I believe some security vendors are worried about their future — and rightly so. The out-of-box experience for Windows Vista will include a two-way (outbound and inbound) firewall, anti-spyware protection, an operating system that asks for permission prior to allowing administrative tasks, and a redesigned Internet Explorer 7 that works in a protected mode that separates your browsing experience from the operating system. Having all of these features provides you with a very secure out-of-box experience.
After working with the latest Windows Vista Release Candidate 2, I have several predictions and observations that I would like to share. The two-way firewall protection included in Vista will not put software firewall companies out of business just yet, but I see that market drying up as we approach the first service pack of Vista. Microsoft still has some catch-up to do. Windows XP and Internet Explorer 6 were full of security flaws and holes. It was also very cumbersome to run as a limited user account (LUA). Almost everyone runs Windows XP with a computer administrator account. This is a security nightmare and helped malware and spyware thrive in the Windows XP era. It wasn’t until XP SP2 that Microsoft finally began securing XP. All of these flaws and holes in security opened the doors for security companies such as Zone Alarm, Norton, Lavasoft, McAfee, etc. In the PC world of today, it is a requirement to have software firewalls, anti-virus, spyware and rootkit detection to keep your computer safe. This is why I am so excited about Windows Vista — I’m not going to have to buy all those other security products anymore! All of these third-party products will become obsolete as Microsoft’s security products evolve and mature. This is what security vendors are worried about. They are in no immediate danger but they are scurrying to come up with plans for the future. Microsoft still has some catch-up to do before the out-of-box experience is up to par with the current security products available, but it has security vendors asking some really hard questions such as, “What will we be able to offer that the out-of-box experience doesn’t already provide?”
As a senior consultant in the trenches, I hear a lot of mumbling and grumbling that Vista’s two-way firewall is not as good as competing products and that the spyware protection, Windows Defender, does not handle spyware and rootkits very well compared to other vendors. I absolutely agree with that view, but you have to look at what Windows Vista is going to offer as a whole — the big picture. Vista has tightened security, two-way firewall, ability to run as a standard user, and spyware protection. All of these pieces are going to make it very difficult for viruses and spyware to make it on your system. Just look at Linux and Apple. Most people who run their operating systems do not even run antivirus or spyware protection. Microsoft is playing catch-up but they are heading in the right direction and I am very proud and excited about the future of Windows Vista.

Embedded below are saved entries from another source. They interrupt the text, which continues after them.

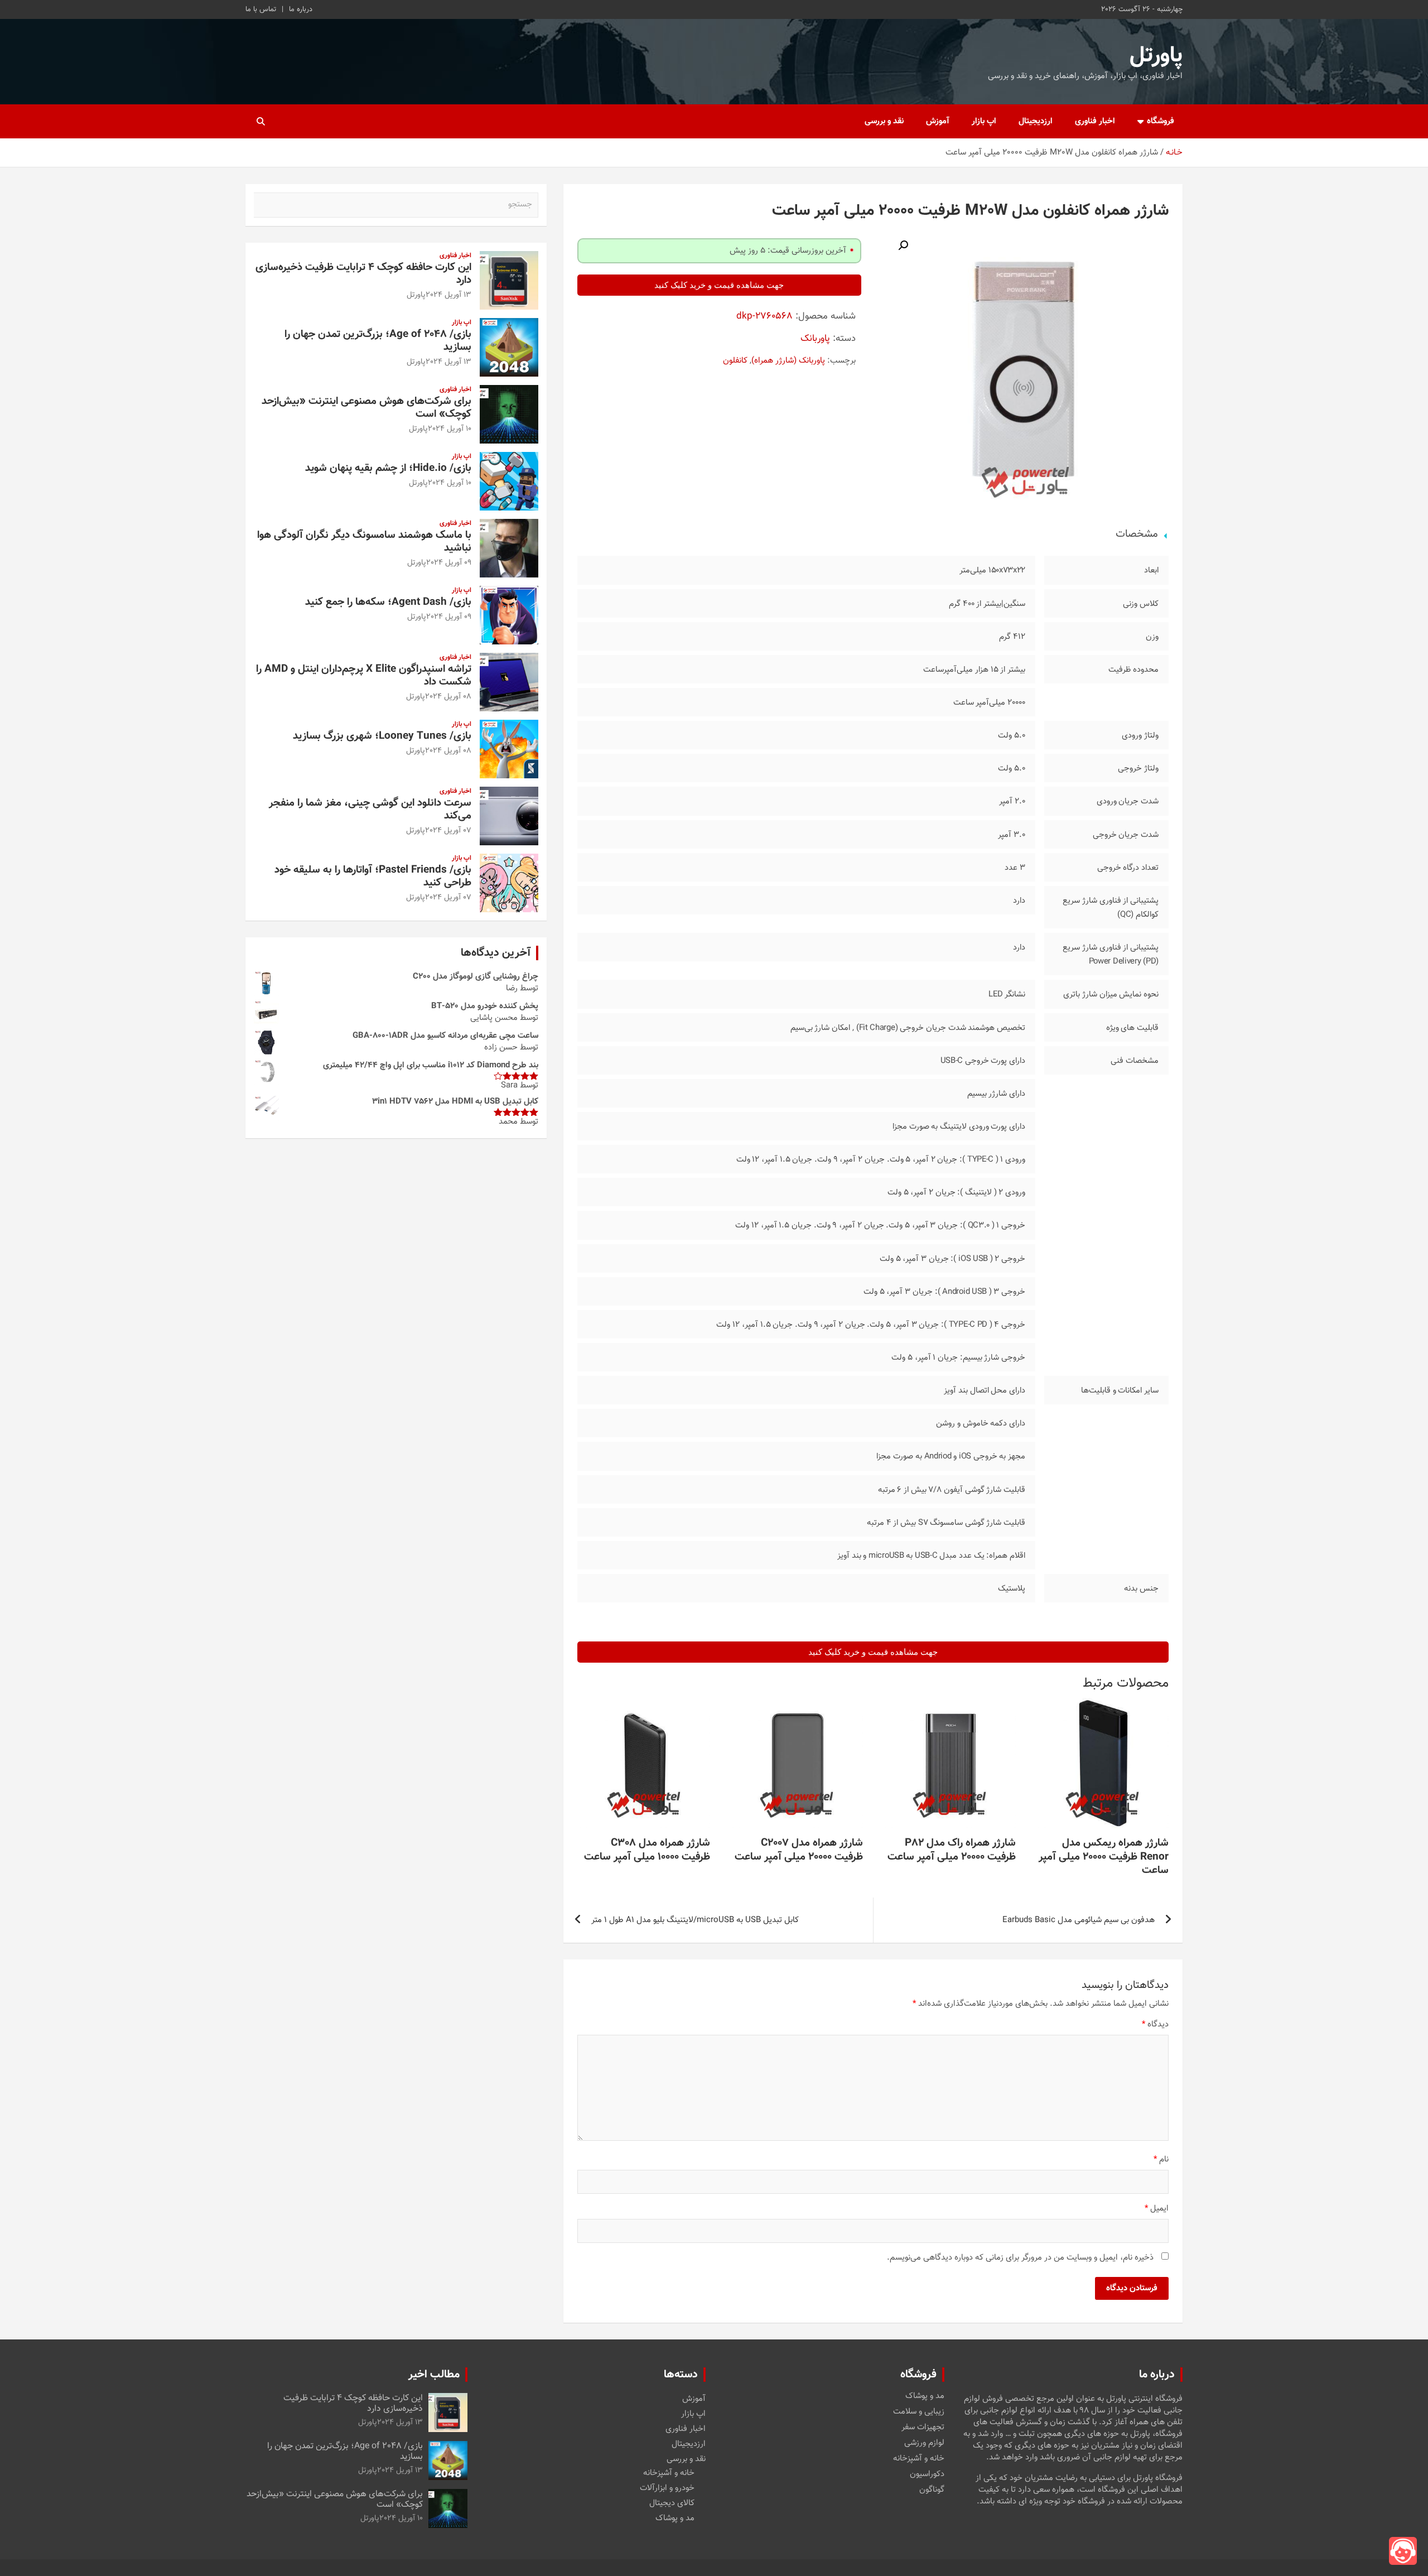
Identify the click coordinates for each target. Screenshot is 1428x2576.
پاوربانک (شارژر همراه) (788, 360)
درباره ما (300, 9)
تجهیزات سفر (922, 2427)
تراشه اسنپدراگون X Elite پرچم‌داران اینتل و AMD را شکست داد (363, 675)
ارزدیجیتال (1036, 121)
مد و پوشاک (924, 2396)
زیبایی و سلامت (918, 2412)
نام (1161, 2159)
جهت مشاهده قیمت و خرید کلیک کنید (719, 285)
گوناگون (931, 2490)
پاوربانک (815, 338)
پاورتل (1156, 55)
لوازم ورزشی (924, 2443)
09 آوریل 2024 (448, 563)
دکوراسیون (927, 2474)
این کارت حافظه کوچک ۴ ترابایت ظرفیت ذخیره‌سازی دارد (363, 273)
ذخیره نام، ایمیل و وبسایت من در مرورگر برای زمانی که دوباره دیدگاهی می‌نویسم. (1020, 2258)
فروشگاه (1160, 121)
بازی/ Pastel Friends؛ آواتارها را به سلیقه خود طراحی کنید (372, 876)
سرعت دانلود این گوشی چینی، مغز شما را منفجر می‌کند (370, 809)
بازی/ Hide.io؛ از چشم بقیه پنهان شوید (388, 468)
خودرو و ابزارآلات (667, 2488)
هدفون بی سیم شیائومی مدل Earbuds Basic (1078, 1920)
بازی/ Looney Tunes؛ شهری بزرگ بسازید (382, 736)
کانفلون (735, 360)
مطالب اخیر (434, 2375)
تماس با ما (260, 9)
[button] (903, 245)
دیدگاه (1155, 2024)
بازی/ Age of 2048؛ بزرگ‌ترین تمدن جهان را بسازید (377, 340)
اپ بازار (984, 121)
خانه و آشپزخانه (918, 2458)
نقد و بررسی (884, 121)
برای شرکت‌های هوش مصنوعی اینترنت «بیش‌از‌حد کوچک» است (366, 407)
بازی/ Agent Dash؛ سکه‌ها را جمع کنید (388, 602)
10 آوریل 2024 (449, 429)
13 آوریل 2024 (448, 295)
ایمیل (1157, 2208)
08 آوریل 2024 (448, 697)
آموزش (937, 121)
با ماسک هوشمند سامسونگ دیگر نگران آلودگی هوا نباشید (364, 541)
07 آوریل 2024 (448, 831)
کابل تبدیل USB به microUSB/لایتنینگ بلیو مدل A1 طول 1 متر (695, 1920)
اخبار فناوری (1095, 121)
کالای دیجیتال (671, 2503)
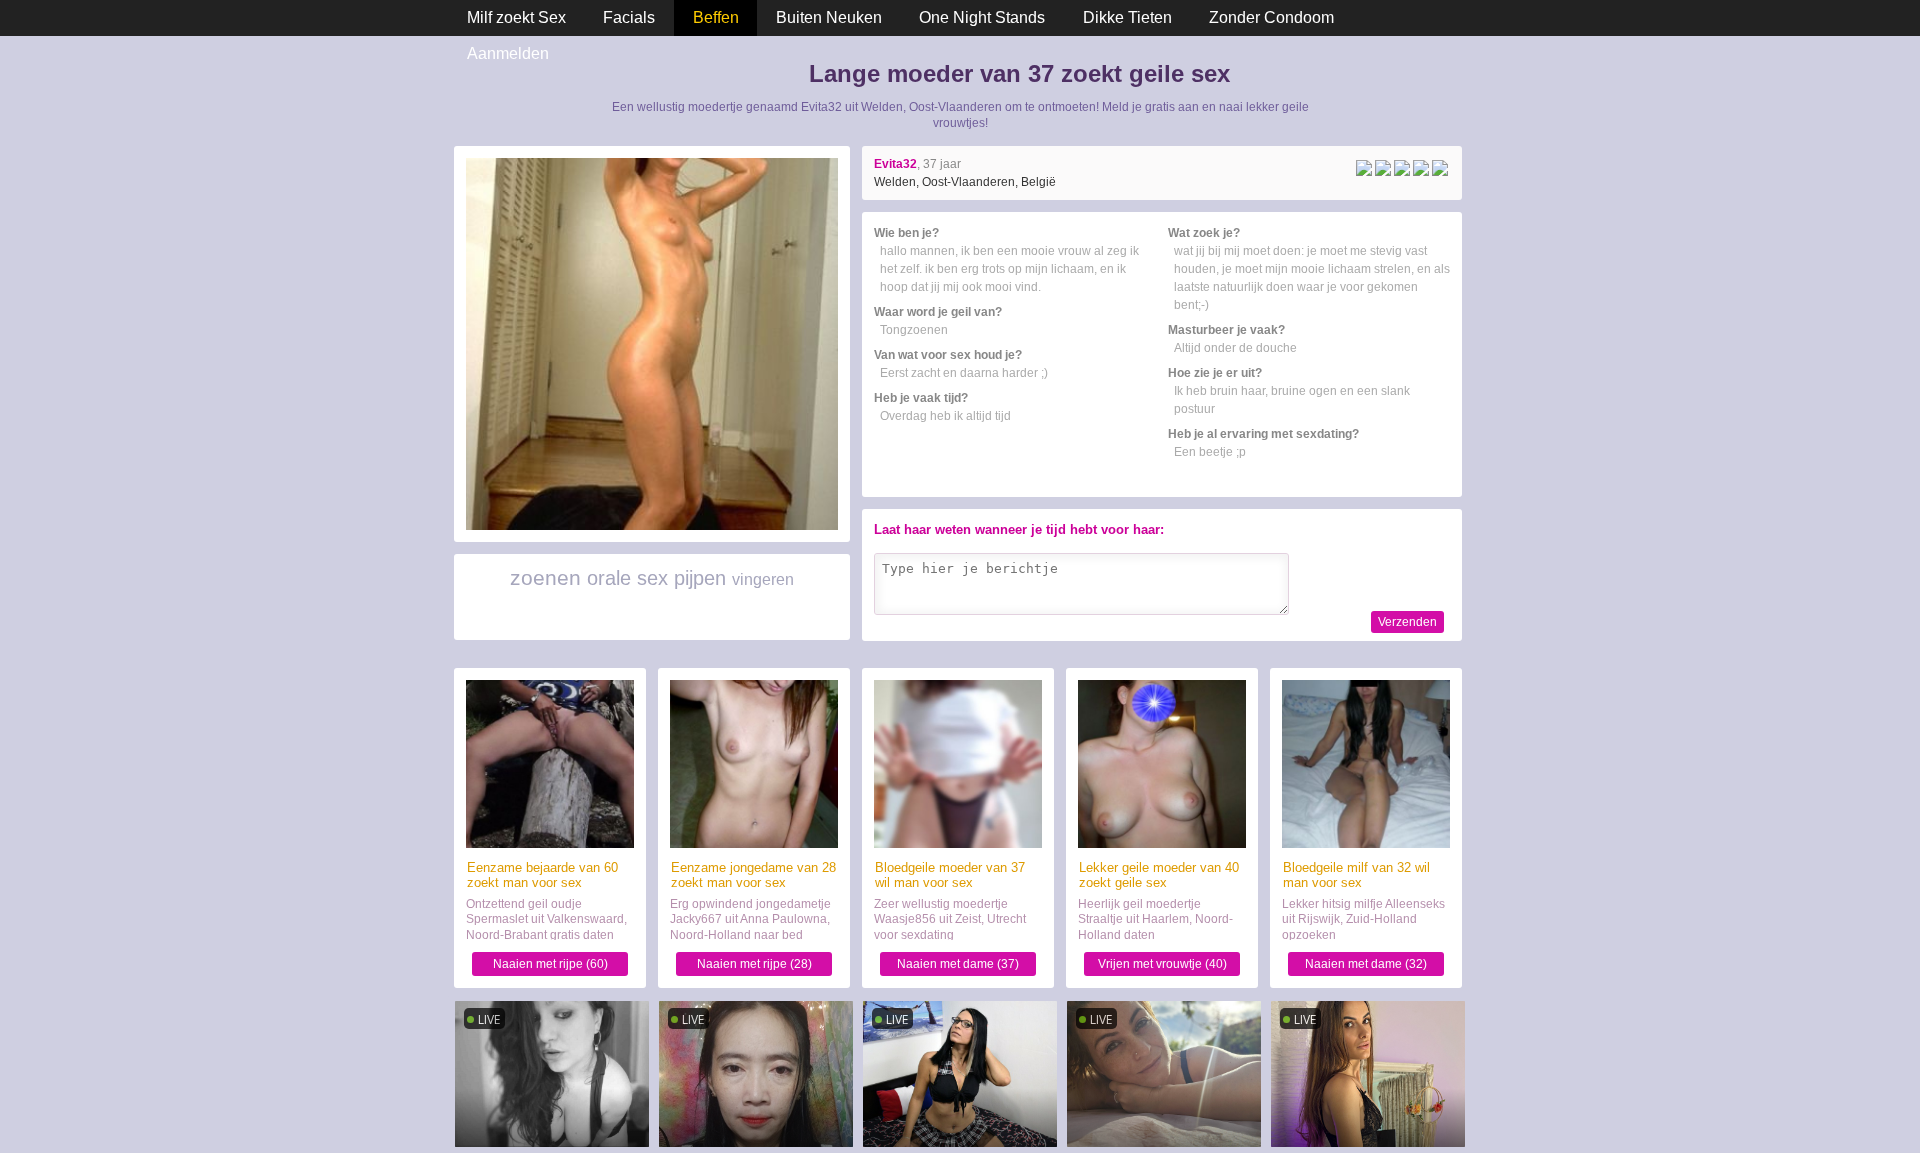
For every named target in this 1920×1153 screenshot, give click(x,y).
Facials (629, 17)
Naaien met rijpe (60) (550, 964)
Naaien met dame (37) (958, 964)
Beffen (716, 17)
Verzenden (1407, 622)
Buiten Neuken (829, 17)
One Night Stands (982, 17)
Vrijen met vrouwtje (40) (1162, 964)
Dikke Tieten (1127, 17)
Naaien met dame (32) (1366, 964)
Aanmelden (508, 53)
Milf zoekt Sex (516, 17)
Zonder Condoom (1271, 17)
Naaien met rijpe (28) (754, 964)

Let’s look at an example. You are currently running Windows XP as a computer administrator with Internet Explorer 6. As a computer administrator, you are giving spyware and malware an open door to your system. IE 6 is not protected, and because you are running as an administrator, you are automatically giving access to spyware and malware to write to your system files. With Windows Vista, you can successfully close the door on writing to your system files by running as a standard user account. This closes the door on spyware and malware automatically. Add the other components such as spyware protection and a firewall on top of this and your system is very secure. If I were a security vendor, I would look to complementing Microsoft’s existing infrastructure rather than replacing it with similar products. One such area that Microsoft hasn’t approached is the rootkit arena.
It would be naive of me to think that all of Microsoft’s security woes are going to be fixed with Windows Vista, but this release is heading in the right direction, and I will be very curious to see how security vendors handle the transition. What are your thoughts on the issue?